##### Record set

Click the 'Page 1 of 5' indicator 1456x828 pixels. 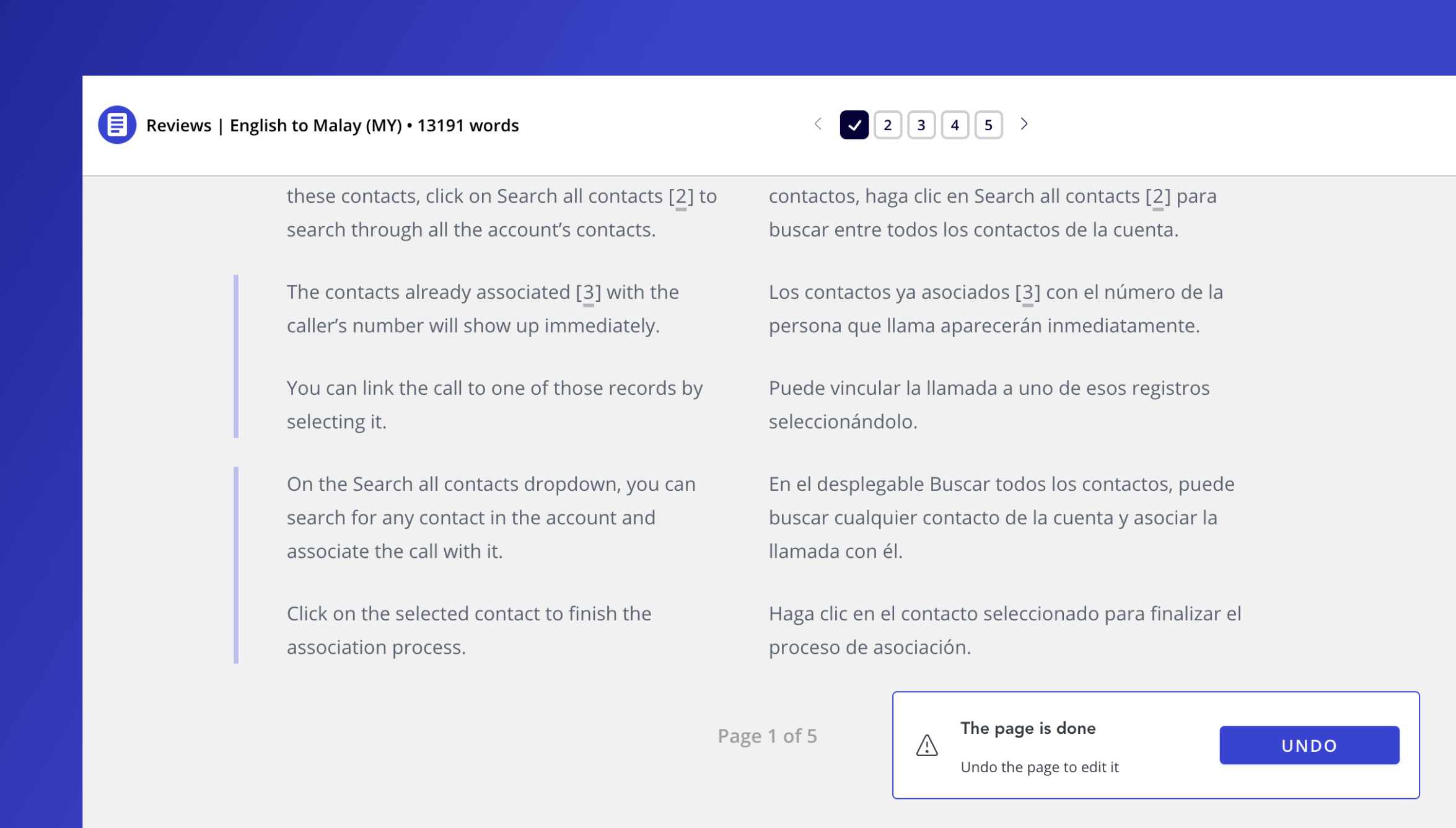[x=767, y=736]
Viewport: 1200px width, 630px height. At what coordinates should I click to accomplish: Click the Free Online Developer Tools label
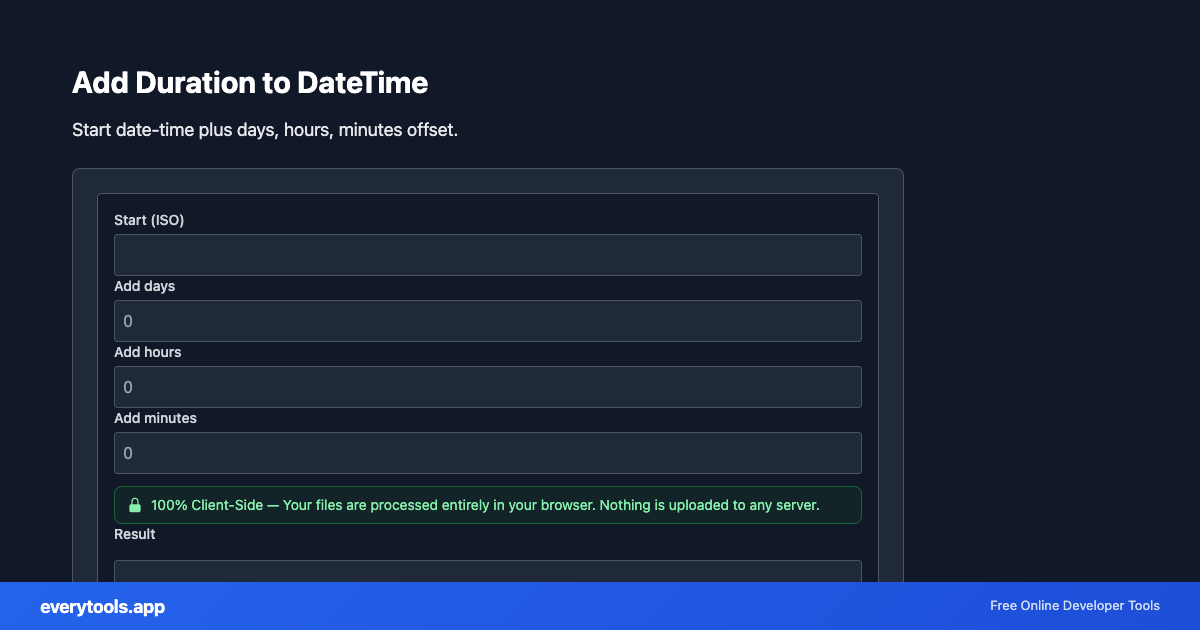coord(1075,606)
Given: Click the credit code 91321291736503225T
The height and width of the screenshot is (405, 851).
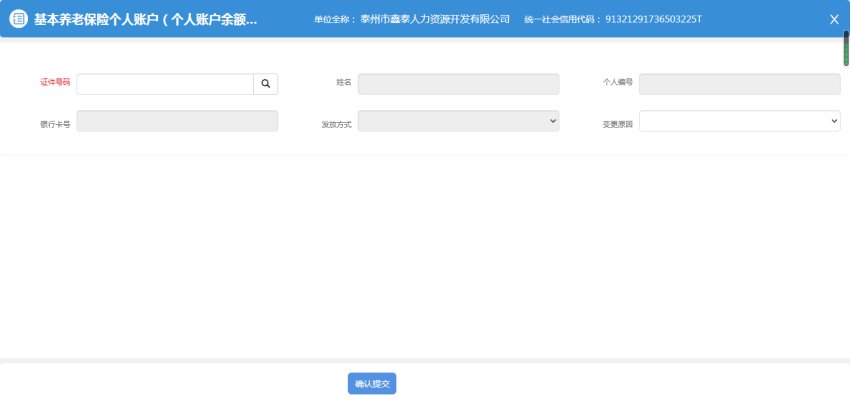Looking at the screenshot, I should 653,19.
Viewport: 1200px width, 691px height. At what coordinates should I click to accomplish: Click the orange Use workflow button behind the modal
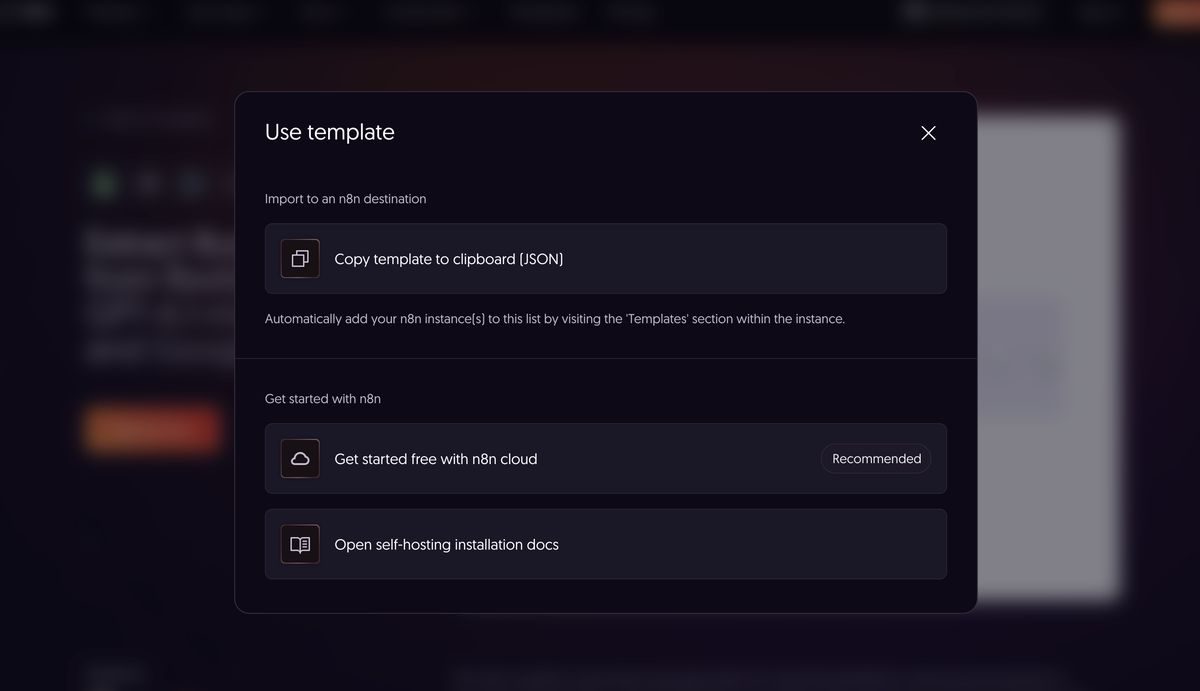click(151, 428)
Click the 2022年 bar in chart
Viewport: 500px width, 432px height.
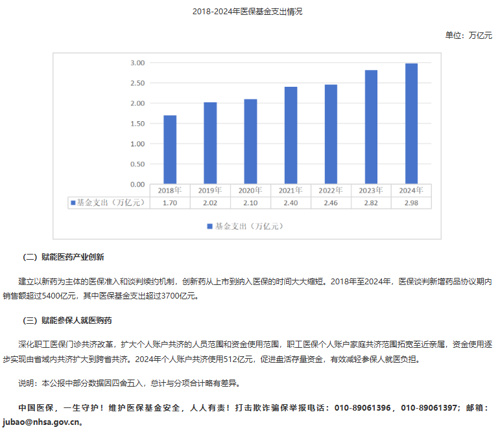click(x=331, y=134)
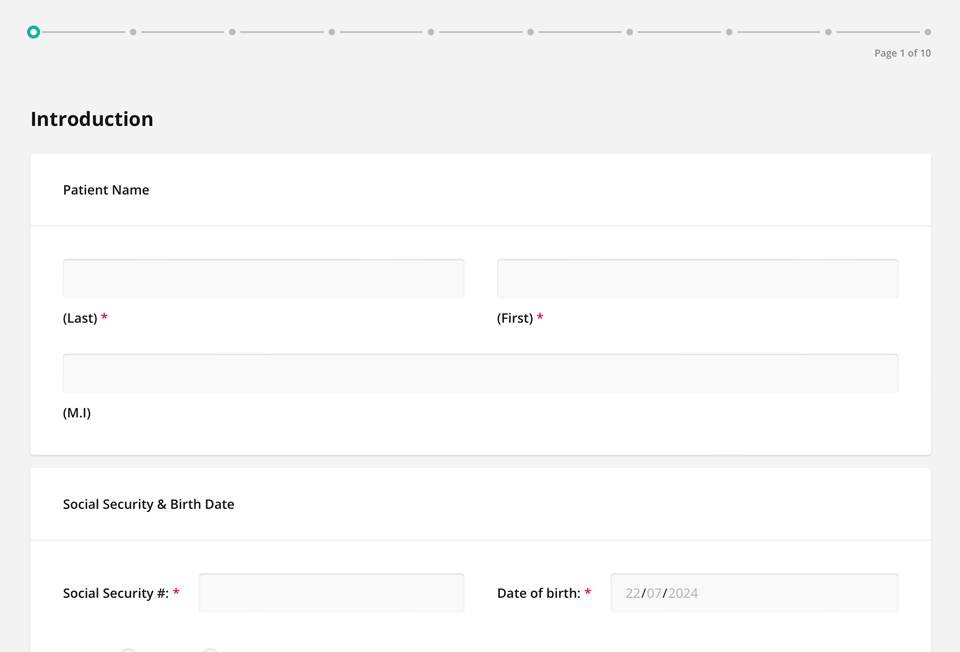Image resolution: width=960 pixels, height=652 pixels.
Task: Click the seventh progress step dot
Action: (x=630, y=32)
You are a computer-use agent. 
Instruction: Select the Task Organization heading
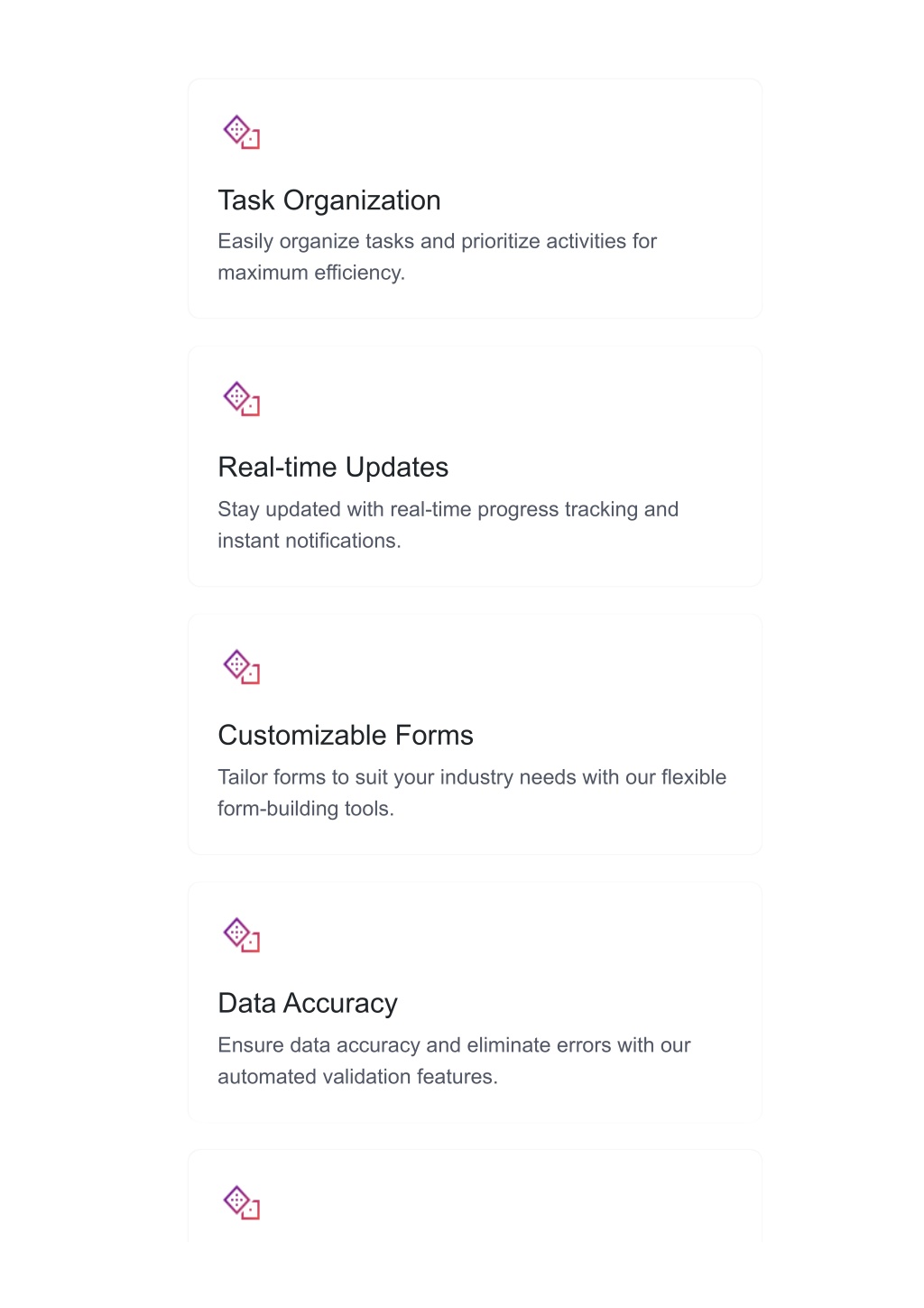coord(329,200)
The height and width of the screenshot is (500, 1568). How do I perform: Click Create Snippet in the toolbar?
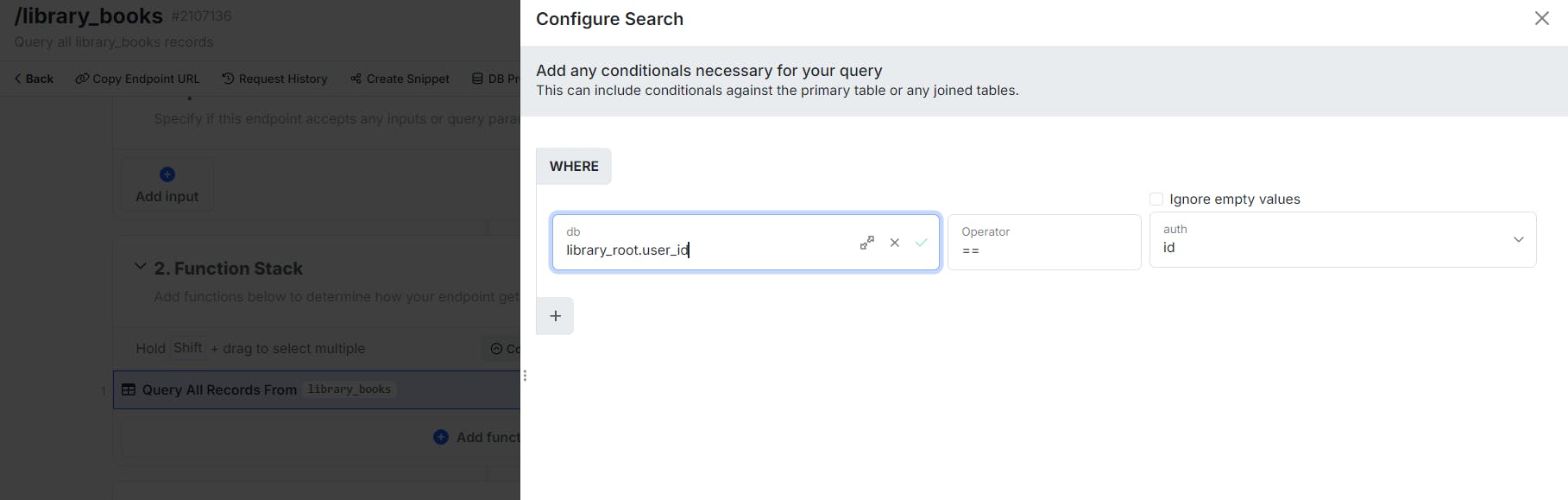pyautogui.click(x=400, y=79)
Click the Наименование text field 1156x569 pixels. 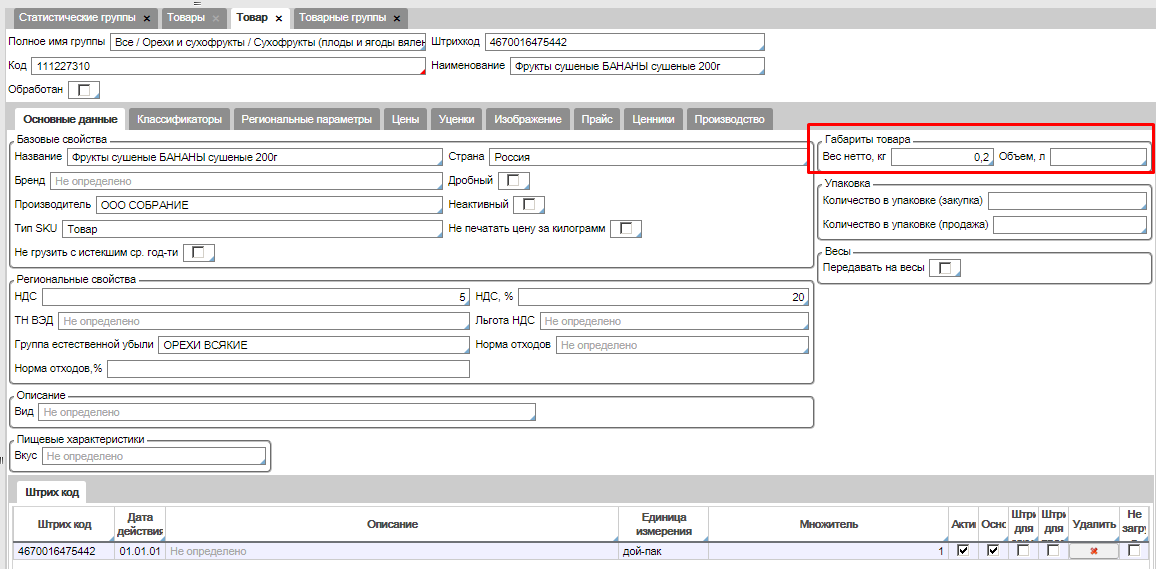[636, 67]
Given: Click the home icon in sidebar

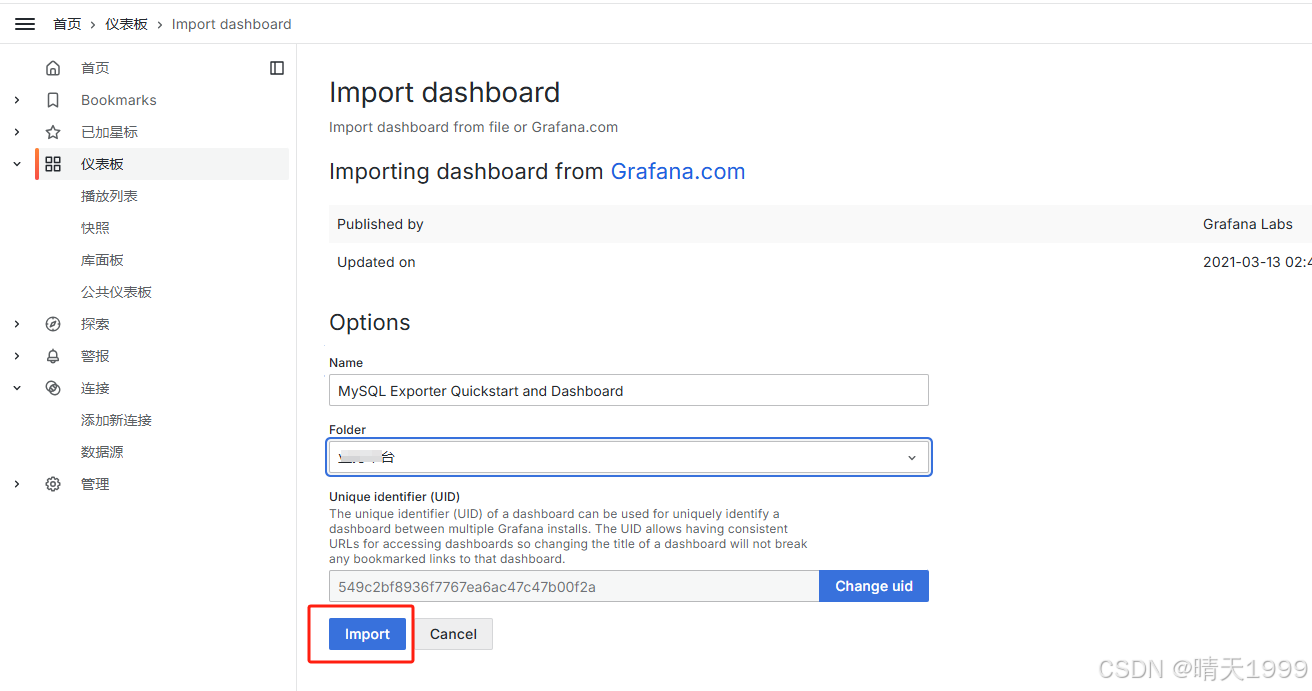Looking at the screenshot, I should 53,68.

##########

§ Assignment:
Among the records above, locate the line containing "Click the 2022年 bar in chart" and the line containing "You are a computer-use agent.", then transcribe exactly the lines starting at the first and ending at the second, with no pictures.

§ The completed task:
Click the 2022年 bar in chart
Viewport: 500px width, 432px height.
click(x=331, y=134)
Image resolution: width=960 pixels, height=652 pixels.
Task: Click the seventh progress step dot
Action: (x=630, y=32)
You are a computer-use agent. 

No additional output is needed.